Route 53: I already have a domain (renewal costs $15/yr), and DNS set up with Linode (costs $10/mo). The domain (and all it's subdomains) resolve fine. So, I don't see the need for Route 53....unless I am missing something.

Ignoring the transfer fees, Route 53 is probably less expensive unless you're seeing many millions of queries. It's 0.50 USD per hosted domain per month, and 0.10 USD per million standard queries per month. The registration costs are probably the same (though worth looking into, because they might not be). I think there's a one-time transfer cost if you want to switch registration to AWS (which would make other Route 53 setup easier), but I'm not sure.

So, unless you're really busy, you'd probably end up paying less than 1 USD a month through Route 53 (provided you don't use any of the fancy features like monitoring and failover). It may also be marginally faster for people who aren't located close to Linode datacenters (AWS has a lot more datacenters, and they automatically route the queries through the closest datacenter).
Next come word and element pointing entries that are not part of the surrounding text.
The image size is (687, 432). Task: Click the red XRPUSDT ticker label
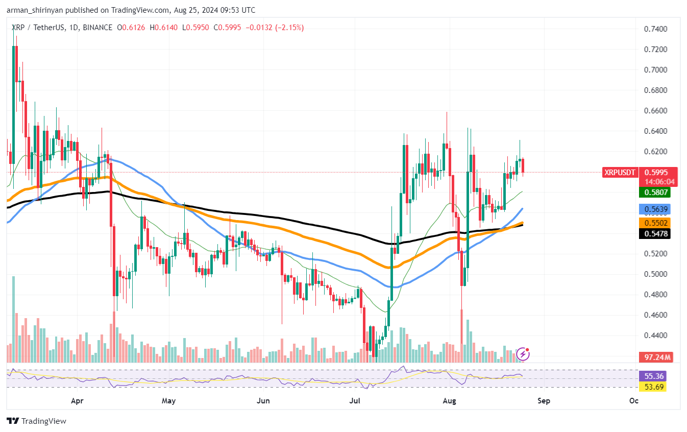620,173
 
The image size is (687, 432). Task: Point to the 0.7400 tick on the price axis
655,29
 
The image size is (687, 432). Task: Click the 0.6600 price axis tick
655,111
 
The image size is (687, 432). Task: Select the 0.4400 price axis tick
655,335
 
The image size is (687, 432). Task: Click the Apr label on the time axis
77,401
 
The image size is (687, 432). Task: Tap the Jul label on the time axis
354,401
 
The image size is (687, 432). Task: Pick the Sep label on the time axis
544,401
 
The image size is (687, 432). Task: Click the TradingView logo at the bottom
36,421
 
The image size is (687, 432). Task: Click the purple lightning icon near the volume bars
523,353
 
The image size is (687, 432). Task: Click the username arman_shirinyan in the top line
35,10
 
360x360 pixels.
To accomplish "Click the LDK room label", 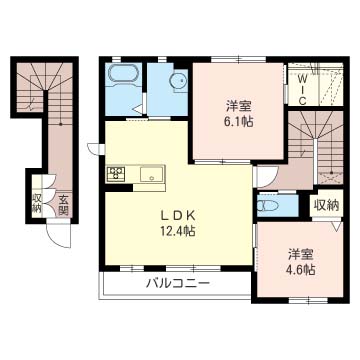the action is (178, 216).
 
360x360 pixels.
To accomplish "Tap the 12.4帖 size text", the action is (178, 231).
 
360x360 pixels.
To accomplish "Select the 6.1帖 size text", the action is (238, 122).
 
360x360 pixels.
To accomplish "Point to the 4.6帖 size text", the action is (300, 269).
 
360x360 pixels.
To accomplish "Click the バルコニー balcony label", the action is (179, 284).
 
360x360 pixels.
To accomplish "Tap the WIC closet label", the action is (302, 90).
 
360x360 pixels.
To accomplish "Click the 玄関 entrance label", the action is (63, 205).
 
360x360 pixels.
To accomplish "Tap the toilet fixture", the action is (268, 206).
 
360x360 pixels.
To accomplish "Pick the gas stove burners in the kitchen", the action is (116, 174).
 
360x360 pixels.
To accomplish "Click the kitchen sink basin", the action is (152, 174).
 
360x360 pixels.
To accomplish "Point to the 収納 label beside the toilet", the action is (326, 205).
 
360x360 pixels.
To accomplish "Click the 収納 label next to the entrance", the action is (36, 203).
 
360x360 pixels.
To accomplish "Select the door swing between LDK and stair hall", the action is (267, 178).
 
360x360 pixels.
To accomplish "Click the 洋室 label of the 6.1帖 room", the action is (238, 107).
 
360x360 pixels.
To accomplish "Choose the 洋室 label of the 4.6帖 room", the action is (300, 255).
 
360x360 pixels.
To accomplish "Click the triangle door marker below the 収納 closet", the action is (337, 227).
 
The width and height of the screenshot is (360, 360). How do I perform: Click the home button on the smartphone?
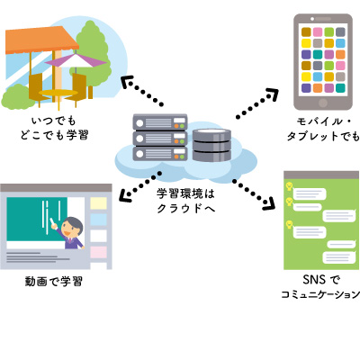323,103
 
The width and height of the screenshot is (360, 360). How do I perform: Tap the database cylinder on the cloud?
212,145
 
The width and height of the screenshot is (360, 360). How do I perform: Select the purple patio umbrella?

Is there a downside to using SES + SNS for emails, if the number of emails is in the hundreds only (small numbers)? I ask because I already have it configured and set up (which was quite painful if I'm being honest).
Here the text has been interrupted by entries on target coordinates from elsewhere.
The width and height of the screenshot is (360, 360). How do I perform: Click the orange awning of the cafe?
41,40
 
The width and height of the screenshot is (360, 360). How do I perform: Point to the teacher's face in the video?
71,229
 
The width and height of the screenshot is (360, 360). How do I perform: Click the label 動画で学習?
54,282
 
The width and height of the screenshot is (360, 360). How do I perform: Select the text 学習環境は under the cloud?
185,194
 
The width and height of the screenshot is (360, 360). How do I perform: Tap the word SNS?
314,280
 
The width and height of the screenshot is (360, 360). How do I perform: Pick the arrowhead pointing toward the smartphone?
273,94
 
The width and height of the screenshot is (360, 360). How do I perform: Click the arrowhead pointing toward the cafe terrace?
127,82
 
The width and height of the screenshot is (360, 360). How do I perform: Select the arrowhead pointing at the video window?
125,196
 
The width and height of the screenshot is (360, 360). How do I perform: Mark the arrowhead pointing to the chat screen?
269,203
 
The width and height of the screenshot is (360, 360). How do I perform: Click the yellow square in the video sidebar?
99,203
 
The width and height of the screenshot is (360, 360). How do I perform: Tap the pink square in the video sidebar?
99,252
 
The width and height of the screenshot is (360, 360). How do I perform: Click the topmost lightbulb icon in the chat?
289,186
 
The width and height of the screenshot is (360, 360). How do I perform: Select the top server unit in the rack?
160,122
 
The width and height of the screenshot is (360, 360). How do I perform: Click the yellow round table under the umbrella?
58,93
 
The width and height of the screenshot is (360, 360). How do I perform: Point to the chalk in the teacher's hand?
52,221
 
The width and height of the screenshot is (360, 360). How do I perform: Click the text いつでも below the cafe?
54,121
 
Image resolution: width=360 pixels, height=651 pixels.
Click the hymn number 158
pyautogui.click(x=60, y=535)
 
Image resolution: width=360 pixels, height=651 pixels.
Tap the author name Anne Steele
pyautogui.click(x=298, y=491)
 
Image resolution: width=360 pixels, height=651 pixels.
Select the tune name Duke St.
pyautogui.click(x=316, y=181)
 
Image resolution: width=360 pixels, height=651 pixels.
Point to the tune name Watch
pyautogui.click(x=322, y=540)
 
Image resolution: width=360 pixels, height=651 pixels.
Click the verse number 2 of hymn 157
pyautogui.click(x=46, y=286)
If you've already got it set up and it works for you, there's probably not much of a downside unless you can find a less expensive alternative. The biggest issue with it is how much effort it takes to set up.

Thanks @ahferroin7 ! It definitely looks like I should give Route 53 a go at some point in the future when I have more time. It's low onthe priority list, though.
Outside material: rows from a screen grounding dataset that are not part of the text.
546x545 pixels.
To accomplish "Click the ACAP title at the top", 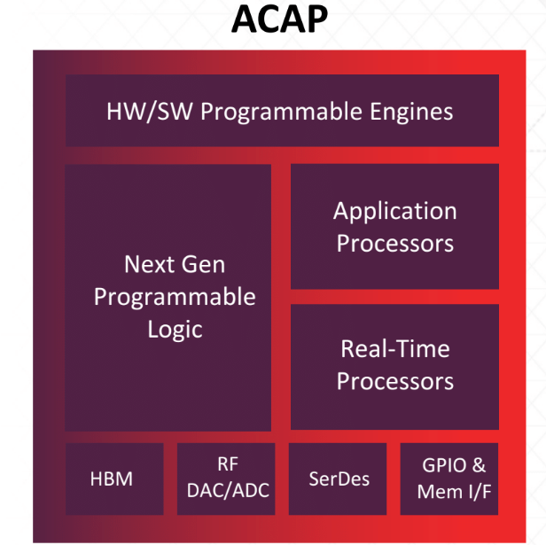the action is click(x=279, y=19).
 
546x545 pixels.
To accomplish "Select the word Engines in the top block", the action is click(x=411, y=113).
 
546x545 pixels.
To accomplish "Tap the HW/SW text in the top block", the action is click(x=150, y=112).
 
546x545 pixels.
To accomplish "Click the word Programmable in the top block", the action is click(x=281, y=113).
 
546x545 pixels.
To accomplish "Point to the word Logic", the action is click(x=175, y=330).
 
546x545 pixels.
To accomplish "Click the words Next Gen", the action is click(x=175, y=264).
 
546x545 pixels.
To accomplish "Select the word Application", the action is click(x=395, y=212).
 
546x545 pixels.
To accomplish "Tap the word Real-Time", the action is click(x=395, y=348).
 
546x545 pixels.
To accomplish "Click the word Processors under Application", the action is click(x=395, y=243).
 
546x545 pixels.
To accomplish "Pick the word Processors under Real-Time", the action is click(x=395, y=381).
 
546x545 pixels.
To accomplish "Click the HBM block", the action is click(x=114, y=479).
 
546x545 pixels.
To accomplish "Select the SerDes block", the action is click(x=338, y=479).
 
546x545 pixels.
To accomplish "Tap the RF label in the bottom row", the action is click(x=228, y=464).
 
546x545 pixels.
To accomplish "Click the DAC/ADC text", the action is click(x=228, y=490).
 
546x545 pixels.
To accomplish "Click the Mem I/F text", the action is click(x=454, y=492).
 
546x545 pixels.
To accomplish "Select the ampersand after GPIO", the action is click(x=479, y=465).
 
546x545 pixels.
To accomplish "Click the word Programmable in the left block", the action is click(x=175, y=298).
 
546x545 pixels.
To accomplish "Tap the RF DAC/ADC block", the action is click(x=226, y=479).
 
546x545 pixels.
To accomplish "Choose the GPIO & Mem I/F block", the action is click(x=449, y=479).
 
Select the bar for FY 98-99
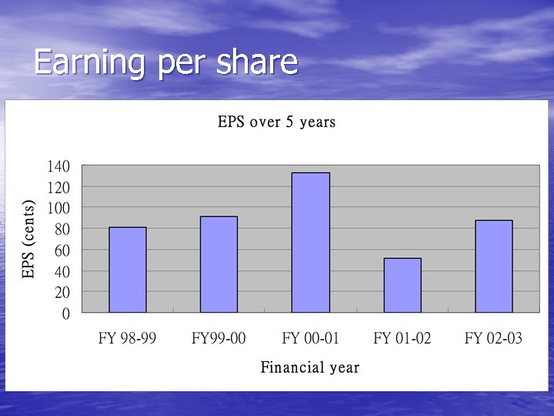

All said and done, your tips have been a great help. Following you on DEV, and I hope you don't mind the odd question on AWS every now and then..

 

Hi KP,

My thoughts:

  1. Storage pricing is the storage you used throughout the month, charge based on actual storage used. Example you have 100GB of data and added 100GB throughout the month. You’ll be charged 200 x .025 (.025 based on Singapore Region) or (5 $) for the storage bill. Request pricing defines "POST,PUT, LIST" for uploading and "GET" for downloading files in your website its a small amount in your bill.
  2. S3 Select added new capabilities for S3 explanation here S3 Select. Its more on the applications pull out only the data you need from an object instead retrieve the entire object.
  3. Intelligent-Tiering its more on optimization storage costs. Imagine your object is accessed once in the first week and then never accessed again. AWS will handle this for you using S3 Intelligent-Tiering would move it to an infrequent access tier 30 days after its last access.
  4. S3 Glacier for archiving using cheaper storage. Example your BACKUP, or infrequent access objects.
  5. Amazon CloudFront is CDN features by AWS. Global Edge Network to distribute your web app globally to serve requests faster

Based on your requirements I can recommend AWS, cost-effective solution and security capabilities.

General S3 FAQs

 

@geektalz thank you so much for the detailed reply. Wow - AWS is capable of a lot! You really explained it like I'm 5, which is very helpful and I appreciate it. It also gives me confidence in using AWS going forward!